Consulenza o Preventivo Gratuito

Cresce il riparto per il 5 per mille. Nel 2009 assegnati 412 mln

del 01/03/2011
di: La Redazione
Cresce il riparto per il 5 per mille. Nel 2009 assegnati 412 mln
Per il 5 per mille 2009, cresce il riparto per l'esercizio; 412 milioni di euro agli enti beneficiari mentre 8 milioni restano non assegnati per errori o perché gli enti beneficiari sono stati esclusi dal beneficio. L'Agenzia delle entrate ha reso disponibile sul sito internet (www.agenziaentrate.gov.it), gli elenchi definitivi dei beneficiari del 5 per mille con le scelte espresse dai contribuenti e gli importi assegnati agli enti ammessi al riparto per l'esercizio 2009. La somma complessiva attribuita quest'anno con le dichiarazioni dei redditi ammonta a 420 milioni di euro. Di questi, oltre 412 milioni sono stati ripartiti tra gli enti aventi diritto. La parte rimanente, circa 8 milioni di euro, non sarà assegnata, invece, perché relativa a scelte espresse a favore di enti esclusi dal beneficio sia per mancanza dei requisiti sia a causa di errori nella procedura di iscrizione.

Trend in crescita: 14,5 mln in più rispetto al 2008. Continuano a crescere sia le somme da erogare, 14,5milioni di euro in più rispetto al 2008, sia il numero dei contribuenti che hanno «esplicitato» la loro preferenza (quasi 1 milione in più). In calo gli enti del volontariato esclusi per tardiva o carente documentazione, dai 7.227 del 2008 si passa ai 3.493 del 2009; tra gli enti della ricerca scientifica gli esclusi sono 27, mentre quelli delle associazioni sportive sono 1.690. L'andamento positivo è dovuto per l'Agenzia delle entrate a due fattori: maggiore familiarità degli enti e delle associazioni con le procedure di accesso e, al contempo, l'impegno dell'Agenzia nel diffondere la conoscenza dei meccanismi che regolano il 5 per mille.

Diminuisce, infine, la quota sottratta alla ripartizione per esclusione o vizi formali di enti e associazioni. Si passa da 18,1 milioni di euro a 8 milioni.
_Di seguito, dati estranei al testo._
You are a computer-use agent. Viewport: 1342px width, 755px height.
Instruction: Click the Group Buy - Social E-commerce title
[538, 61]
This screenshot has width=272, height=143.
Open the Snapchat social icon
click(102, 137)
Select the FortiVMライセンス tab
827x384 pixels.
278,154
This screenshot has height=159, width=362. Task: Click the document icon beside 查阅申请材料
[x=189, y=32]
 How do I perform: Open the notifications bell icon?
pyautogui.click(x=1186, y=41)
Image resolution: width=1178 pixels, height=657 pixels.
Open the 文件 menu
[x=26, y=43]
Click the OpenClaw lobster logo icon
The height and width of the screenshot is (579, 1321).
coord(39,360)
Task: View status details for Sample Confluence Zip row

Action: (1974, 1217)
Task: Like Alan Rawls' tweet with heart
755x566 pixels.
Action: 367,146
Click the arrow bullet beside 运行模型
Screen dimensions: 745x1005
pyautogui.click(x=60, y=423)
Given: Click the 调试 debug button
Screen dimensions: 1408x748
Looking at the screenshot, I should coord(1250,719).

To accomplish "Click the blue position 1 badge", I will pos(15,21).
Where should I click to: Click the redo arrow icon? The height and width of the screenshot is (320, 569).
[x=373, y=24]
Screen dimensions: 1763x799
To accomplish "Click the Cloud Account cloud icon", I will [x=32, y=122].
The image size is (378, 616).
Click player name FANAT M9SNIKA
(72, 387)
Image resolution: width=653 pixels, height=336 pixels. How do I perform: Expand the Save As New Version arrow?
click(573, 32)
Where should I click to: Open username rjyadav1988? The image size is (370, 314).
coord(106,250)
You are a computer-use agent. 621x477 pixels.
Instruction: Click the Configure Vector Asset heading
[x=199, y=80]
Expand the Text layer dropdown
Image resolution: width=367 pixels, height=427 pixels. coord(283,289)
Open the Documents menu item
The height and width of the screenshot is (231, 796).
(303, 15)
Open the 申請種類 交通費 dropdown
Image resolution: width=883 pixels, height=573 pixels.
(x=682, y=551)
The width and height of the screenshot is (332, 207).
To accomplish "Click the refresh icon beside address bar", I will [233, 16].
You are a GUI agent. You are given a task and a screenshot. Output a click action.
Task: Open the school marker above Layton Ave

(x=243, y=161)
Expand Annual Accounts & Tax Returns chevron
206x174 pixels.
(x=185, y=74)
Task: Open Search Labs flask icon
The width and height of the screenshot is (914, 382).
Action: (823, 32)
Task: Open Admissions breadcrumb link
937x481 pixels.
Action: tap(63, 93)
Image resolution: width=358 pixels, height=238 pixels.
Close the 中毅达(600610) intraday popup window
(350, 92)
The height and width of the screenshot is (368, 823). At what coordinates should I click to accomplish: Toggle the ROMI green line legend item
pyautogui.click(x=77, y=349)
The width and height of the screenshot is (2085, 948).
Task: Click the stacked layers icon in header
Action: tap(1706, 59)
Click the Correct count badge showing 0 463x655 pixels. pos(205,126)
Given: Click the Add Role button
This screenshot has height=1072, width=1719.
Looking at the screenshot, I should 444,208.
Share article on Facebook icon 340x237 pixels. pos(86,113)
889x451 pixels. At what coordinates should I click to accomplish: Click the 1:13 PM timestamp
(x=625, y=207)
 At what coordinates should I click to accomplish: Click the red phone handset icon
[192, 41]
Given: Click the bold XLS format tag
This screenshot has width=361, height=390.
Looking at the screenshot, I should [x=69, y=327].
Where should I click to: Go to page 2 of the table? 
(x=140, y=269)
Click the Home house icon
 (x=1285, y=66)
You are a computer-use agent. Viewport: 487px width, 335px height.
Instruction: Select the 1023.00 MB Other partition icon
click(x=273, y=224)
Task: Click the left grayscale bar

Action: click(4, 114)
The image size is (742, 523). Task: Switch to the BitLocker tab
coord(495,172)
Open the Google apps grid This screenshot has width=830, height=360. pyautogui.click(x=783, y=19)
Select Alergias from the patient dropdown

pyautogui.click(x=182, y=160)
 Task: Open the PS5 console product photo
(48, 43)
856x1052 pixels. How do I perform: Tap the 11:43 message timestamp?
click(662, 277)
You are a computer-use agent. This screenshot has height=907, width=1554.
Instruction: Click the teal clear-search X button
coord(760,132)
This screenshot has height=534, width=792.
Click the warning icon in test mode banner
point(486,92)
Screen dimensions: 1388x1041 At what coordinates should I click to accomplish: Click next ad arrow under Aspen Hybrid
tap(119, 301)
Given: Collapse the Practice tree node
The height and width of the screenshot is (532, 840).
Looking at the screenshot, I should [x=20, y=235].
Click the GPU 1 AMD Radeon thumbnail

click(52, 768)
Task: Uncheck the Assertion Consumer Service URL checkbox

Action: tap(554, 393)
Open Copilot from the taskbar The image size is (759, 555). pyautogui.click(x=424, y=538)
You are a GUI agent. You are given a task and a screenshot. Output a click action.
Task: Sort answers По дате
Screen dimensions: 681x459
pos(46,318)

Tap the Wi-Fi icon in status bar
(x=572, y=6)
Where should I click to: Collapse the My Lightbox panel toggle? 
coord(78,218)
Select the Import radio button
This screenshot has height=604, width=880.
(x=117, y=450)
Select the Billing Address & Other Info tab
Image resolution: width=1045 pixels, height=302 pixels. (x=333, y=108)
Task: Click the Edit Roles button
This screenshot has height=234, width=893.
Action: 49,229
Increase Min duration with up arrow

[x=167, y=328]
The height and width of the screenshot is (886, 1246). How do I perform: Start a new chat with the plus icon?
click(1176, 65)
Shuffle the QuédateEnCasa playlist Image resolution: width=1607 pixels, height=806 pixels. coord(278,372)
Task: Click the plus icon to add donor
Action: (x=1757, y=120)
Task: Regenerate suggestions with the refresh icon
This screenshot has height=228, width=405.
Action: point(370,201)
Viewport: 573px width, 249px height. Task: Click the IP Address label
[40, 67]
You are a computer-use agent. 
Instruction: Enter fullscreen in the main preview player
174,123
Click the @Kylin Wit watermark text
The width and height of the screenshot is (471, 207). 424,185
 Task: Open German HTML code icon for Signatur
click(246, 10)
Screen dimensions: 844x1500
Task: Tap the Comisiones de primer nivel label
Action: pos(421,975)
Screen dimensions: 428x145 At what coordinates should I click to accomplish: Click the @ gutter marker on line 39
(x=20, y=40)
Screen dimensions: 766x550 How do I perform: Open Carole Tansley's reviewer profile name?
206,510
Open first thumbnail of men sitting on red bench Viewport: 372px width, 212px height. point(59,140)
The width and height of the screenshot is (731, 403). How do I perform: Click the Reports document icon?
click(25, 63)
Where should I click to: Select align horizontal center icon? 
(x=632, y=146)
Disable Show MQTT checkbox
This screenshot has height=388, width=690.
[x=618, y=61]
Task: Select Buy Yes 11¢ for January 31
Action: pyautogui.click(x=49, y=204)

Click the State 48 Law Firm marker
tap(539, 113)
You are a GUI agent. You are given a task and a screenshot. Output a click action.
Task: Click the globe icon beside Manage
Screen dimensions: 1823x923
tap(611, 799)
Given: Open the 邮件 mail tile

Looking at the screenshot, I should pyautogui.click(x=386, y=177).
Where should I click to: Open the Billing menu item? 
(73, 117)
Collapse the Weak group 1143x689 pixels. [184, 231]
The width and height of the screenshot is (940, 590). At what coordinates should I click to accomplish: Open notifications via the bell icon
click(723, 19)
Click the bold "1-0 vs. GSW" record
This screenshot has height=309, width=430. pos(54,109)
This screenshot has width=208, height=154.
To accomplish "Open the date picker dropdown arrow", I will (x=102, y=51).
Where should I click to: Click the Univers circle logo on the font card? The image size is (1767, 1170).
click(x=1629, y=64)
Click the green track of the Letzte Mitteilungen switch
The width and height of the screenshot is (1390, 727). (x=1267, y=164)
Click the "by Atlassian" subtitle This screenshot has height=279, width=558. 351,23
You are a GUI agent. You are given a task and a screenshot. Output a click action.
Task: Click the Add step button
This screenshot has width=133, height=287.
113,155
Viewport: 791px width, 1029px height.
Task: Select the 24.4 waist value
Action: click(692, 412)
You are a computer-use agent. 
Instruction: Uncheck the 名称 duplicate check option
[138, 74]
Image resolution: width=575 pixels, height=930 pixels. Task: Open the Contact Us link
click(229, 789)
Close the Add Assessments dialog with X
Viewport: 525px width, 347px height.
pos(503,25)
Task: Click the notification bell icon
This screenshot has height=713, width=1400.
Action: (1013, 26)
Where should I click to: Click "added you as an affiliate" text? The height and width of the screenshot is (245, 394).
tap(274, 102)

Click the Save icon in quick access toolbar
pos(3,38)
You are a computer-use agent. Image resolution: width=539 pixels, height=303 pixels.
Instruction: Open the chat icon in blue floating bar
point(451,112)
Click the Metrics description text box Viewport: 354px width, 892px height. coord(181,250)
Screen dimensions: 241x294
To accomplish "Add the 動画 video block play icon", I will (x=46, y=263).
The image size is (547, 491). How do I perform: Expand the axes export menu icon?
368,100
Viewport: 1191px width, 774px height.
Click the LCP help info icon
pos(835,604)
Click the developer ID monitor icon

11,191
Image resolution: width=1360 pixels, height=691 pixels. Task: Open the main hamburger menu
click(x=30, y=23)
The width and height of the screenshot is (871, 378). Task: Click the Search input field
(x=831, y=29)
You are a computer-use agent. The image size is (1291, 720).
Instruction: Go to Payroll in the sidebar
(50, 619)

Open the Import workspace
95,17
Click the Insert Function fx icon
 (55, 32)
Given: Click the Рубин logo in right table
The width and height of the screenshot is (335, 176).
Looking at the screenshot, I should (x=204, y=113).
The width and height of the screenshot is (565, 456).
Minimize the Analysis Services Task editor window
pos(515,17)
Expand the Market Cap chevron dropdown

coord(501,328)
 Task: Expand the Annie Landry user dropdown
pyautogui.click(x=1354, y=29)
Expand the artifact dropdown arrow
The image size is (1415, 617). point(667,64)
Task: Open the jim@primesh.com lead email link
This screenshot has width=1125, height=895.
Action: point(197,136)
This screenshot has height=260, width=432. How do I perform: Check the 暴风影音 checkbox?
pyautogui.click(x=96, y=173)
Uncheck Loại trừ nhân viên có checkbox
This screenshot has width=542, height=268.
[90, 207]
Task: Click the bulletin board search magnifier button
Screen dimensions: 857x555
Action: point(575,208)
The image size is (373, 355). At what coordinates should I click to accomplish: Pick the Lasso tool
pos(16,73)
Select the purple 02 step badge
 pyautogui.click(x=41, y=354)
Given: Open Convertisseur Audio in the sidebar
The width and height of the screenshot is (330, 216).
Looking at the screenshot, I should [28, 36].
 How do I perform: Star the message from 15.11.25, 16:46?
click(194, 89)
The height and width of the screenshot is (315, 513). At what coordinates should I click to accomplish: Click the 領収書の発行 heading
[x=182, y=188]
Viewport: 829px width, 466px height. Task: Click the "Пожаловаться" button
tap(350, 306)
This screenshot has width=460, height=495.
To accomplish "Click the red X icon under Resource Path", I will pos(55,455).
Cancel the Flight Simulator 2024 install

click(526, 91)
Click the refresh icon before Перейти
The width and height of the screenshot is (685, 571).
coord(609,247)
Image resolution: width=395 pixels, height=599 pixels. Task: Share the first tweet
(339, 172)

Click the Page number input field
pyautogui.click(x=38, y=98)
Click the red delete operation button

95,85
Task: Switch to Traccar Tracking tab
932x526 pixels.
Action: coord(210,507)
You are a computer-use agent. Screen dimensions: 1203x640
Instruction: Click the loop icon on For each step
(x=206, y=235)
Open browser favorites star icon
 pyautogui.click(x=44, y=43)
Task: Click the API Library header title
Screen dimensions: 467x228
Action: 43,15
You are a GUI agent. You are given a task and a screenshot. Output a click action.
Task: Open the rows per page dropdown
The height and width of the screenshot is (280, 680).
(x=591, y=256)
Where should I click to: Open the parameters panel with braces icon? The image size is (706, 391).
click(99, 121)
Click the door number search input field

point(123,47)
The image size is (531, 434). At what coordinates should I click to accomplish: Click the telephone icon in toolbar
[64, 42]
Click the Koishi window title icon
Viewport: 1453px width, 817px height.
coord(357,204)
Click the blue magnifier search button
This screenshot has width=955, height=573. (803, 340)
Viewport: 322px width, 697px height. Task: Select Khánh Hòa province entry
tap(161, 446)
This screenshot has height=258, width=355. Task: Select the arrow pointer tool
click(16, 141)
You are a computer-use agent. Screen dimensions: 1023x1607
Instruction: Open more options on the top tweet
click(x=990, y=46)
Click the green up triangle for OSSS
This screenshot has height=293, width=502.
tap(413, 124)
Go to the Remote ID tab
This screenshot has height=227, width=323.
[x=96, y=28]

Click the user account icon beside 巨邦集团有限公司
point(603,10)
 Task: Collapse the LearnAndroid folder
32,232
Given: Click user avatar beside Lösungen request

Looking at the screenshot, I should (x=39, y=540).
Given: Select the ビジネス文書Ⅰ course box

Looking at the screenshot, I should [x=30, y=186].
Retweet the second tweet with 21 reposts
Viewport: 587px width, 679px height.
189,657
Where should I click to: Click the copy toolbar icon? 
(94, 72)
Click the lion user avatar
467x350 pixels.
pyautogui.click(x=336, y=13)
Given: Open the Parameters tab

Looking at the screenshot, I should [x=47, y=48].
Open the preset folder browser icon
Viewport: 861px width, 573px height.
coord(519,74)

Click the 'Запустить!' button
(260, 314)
Volontariato al top. Per il quarto anno consecutivo, infatti, i contribuenti hanno indirizzato le proprie preferenze sulla categoria delle Onlus e del volontariato, che riceverà per il 2009 ben 267,7milioni di euro. Cambia, invece, l'ordine del podio con gli enti della ricerca scientifica e dell'università che, con 63,6milioni di euro, scavalcano gli enti della ricerca sanitaria. Questi ultimi, a loro volta, saranno premiati con 61,3 milioni di euro. Chiudono la graduatoria i comuni di residenza del contribuente, ai quali vengono assegnati 13,2 mln, e le associazioni sportive dilettantistiche, cui andranno circa 6,1 mln.

Donazioni da 27,14 euro. Il barometro del 5 per mille, relativo al 2009, misura in 27,14 euro l'importo medio devoluto da ciascuno. Nel dettaglio, la preferenza con il valore medio più elevato, cioè 28,53 euro, è quella che risulta indirizzata a premiare le associazioni sportive. A seguire, 27,76 euro è invece l'importo medio della scelta espressa a favore della ricerca scientifica, 27,58 euro quella destinata al volontariato, 25,18 euro per la ricerca sanitaria e 24,47 euro il valore medio per le scelte ai comuni di residenza.

I comuni preferiti dai loro abitanti sono 7.861. I soggetti ammessi negli elenchi del 5 per mille per il 2009 risultano 40.922. S'allarga quindi la platea acquisendo 12.751 nuovi beneficiari, tra i quali primeggiano i comuni. Nel dettaglio, con un occhio al numero complessivo, 28.396 sono enti del volontariato, 400 gli enti della ricerca scientifica, 93 quelli della ricerca sanitaria, 7.861 i comuni e 4.172 le associazioni sportive dilettantistiche. Queste, in particolare, registrano un significativo balzo in avanti rispetto alle 1.152 ammesse nel 2008. Al riguardo, si segnala inoltre che l'attività di riscontro e controllo svolta per gli enti del volontariato dall'Agenzia ha portato all'esclusione di 3.493 enti, analogamente il ministero dell'Istruzione, dell'Università e della ricerca ha scartato dagli elenchi 27 enti a seguito della propria attività di controllo, mentre i controlli da parte del Coni hanno portato all'esclusione di 1.690 associazioni sportive dilettantistiche.